## AIM OF THE EXERCISE
For the data below, give again exactly the lines from the one containing "Click the 打印清单 print icon" through the one containing "Click the help", both ends included, and no others.

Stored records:

------------------------------------------------------------------------

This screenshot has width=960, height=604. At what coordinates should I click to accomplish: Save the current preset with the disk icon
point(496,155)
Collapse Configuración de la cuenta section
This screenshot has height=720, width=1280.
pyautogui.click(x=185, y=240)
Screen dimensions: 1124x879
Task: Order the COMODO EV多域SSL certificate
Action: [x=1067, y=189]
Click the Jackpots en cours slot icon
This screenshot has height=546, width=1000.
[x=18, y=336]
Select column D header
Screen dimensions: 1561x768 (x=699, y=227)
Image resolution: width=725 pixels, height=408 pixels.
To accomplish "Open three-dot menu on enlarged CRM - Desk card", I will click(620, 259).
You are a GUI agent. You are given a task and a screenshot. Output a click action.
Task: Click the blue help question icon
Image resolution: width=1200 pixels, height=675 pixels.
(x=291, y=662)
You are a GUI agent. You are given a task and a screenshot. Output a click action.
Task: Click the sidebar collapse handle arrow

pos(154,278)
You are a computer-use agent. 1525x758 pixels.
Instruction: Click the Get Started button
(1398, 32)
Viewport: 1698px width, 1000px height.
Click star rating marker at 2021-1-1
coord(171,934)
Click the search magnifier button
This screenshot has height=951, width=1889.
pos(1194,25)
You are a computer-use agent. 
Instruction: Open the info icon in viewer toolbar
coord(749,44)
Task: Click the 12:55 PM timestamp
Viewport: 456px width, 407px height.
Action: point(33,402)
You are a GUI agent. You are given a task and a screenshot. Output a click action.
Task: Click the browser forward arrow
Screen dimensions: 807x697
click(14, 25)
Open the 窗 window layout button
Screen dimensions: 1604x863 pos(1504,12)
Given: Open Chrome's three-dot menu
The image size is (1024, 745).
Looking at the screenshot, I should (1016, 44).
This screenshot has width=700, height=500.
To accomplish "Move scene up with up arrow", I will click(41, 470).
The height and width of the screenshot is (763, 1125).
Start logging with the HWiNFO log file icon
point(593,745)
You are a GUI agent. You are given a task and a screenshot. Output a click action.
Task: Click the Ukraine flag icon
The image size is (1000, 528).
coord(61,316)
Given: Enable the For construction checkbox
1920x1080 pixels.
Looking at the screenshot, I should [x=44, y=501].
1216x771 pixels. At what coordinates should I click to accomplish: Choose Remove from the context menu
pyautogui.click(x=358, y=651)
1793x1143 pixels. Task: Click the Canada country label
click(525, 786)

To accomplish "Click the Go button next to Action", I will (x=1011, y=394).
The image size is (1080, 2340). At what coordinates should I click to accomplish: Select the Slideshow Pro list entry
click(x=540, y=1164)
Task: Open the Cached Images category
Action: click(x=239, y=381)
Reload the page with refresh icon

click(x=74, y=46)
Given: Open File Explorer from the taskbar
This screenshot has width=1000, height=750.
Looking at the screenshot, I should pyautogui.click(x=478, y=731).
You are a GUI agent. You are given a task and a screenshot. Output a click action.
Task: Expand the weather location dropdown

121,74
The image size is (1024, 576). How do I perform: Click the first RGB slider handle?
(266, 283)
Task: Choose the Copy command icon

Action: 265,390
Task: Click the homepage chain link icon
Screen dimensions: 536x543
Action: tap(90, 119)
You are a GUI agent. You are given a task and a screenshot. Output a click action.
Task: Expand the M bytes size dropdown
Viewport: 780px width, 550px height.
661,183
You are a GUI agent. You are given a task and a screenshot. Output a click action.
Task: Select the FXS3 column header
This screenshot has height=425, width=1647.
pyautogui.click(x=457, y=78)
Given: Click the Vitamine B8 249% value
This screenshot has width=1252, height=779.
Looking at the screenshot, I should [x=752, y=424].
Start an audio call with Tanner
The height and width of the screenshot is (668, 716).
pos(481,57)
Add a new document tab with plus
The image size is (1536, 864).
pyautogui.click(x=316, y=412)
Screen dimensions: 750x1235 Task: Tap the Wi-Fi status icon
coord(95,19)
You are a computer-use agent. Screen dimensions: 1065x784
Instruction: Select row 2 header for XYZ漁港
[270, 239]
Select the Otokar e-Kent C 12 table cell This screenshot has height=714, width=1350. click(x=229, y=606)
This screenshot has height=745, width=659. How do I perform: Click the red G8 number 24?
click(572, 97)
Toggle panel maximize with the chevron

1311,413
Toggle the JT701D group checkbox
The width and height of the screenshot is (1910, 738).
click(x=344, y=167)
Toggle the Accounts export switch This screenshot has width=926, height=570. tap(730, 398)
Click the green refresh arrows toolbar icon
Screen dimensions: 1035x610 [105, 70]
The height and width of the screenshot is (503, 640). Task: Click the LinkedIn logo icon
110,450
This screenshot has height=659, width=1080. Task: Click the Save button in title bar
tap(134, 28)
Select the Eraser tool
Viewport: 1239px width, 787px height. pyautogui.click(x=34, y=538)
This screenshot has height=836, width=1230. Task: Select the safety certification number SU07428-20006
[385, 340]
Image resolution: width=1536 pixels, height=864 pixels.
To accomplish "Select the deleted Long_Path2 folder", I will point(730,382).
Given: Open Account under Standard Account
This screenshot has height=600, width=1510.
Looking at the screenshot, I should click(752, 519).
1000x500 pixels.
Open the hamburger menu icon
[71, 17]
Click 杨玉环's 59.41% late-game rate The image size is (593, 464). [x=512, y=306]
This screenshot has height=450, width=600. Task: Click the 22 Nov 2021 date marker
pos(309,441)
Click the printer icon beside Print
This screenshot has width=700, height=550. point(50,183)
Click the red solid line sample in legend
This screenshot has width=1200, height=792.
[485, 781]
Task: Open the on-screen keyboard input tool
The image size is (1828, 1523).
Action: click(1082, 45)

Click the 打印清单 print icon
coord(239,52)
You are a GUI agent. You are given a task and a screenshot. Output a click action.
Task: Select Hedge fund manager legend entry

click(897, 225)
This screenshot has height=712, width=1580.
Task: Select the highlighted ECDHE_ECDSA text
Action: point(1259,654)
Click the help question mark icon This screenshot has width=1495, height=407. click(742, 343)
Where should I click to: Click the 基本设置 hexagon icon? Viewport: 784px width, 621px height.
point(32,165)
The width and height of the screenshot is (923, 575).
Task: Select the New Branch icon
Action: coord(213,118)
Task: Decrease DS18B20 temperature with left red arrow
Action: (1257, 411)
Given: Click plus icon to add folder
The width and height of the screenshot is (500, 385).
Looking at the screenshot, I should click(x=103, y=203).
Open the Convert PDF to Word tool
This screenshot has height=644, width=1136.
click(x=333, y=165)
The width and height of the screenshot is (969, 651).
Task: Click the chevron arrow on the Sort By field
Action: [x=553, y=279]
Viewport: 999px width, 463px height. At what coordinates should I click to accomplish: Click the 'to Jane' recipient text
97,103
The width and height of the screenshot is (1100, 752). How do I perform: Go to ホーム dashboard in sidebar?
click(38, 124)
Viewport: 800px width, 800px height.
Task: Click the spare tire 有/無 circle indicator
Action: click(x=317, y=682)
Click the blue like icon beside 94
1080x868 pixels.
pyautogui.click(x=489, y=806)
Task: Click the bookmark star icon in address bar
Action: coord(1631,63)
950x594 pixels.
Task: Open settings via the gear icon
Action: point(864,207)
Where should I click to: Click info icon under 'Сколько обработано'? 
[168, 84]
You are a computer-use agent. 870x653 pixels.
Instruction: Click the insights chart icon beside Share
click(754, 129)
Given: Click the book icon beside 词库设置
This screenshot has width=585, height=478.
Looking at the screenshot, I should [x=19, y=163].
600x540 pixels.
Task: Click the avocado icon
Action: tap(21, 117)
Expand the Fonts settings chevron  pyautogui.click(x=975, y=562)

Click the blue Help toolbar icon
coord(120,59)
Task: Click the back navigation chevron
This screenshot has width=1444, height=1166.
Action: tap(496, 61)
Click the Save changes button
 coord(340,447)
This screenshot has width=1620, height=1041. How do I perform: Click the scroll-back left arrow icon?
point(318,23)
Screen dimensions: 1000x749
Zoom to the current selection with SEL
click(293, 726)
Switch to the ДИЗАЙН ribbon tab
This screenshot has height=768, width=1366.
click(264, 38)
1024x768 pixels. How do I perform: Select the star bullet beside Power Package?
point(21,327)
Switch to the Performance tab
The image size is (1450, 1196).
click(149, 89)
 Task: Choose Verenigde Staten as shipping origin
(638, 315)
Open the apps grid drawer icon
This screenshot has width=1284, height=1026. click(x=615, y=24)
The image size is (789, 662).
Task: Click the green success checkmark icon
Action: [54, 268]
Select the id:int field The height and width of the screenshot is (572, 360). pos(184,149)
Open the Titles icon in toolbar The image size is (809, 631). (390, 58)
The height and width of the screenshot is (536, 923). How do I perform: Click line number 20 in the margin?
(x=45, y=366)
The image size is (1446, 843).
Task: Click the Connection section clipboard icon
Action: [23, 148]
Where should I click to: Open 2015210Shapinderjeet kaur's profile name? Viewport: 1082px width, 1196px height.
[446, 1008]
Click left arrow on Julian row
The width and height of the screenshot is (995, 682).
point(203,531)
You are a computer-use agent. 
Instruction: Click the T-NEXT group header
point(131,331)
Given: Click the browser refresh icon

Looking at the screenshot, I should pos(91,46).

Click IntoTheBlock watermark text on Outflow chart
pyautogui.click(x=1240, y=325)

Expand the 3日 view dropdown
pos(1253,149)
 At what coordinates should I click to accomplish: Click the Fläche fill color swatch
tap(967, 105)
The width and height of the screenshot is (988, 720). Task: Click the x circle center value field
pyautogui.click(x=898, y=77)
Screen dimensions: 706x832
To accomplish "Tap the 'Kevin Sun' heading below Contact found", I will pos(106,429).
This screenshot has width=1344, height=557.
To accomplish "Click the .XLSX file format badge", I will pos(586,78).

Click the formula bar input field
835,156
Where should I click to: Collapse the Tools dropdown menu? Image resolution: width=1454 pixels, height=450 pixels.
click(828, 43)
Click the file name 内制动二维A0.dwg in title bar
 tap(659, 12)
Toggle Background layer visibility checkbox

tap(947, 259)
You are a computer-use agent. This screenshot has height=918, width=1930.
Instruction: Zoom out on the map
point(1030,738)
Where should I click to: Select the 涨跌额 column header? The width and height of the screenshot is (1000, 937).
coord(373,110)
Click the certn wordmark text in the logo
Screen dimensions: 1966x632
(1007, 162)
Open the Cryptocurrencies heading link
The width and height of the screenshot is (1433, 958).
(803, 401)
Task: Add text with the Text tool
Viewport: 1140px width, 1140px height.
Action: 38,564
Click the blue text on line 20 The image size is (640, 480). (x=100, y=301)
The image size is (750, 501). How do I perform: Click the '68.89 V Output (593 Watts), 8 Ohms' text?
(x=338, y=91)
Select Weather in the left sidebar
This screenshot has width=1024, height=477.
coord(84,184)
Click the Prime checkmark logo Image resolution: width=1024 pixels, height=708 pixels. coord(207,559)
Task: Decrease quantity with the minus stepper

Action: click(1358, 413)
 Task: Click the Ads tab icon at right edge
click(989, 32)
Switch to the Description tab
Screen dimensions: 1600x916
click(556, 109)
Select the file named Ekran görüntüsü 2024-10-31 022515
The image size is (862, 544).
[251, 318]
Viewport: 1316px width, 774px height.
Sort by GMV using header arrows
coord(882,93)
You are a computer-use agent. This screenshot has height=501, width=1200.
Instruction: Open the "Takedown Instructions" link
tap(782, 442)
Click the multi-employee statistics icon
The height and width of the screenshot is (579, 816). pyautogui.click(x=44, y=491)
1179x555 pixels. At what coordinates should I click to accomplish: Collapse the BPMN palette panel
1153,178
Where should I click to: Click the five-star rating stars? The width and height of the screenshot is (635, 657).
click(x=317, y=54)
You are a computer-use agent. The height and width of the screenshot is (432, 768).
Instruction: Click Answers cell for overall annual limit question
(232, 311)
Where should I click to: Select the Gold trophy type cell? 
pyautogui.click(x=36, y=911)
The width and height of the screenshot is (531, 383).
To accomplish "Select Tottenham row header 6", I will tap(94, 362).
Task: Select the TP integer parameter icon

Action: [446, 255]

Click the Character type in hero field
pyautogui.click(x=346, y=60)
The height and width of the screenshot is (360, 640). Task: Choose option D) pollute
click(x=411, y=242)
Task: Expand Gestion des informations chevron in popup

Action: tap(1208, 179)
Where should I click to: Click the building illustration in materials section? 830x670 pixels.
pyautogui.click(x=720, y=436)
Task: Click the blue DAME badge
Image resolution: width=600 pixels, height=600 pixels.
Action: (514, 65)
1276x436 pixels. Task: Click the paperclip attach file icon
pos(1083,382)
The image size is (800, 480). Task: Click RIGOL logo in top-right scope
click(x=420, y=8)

------------------------------------------------------------------------

## FINISHED EXERCISE
Click the 打印清单 print icon
coord(239,52)
You are a GUI agent. You are given a task and a screenshot. Output a click action.
Task: Select Hedge fund manager legend entry

click(897, 225)
This screenshot has height=712, width=1580.
Task: Select the highlighted ECDHE_ECDSA text
Action: point(1259,654)
Click the help question mark icon This screenshot has width=1495, height=407. click(742, 343)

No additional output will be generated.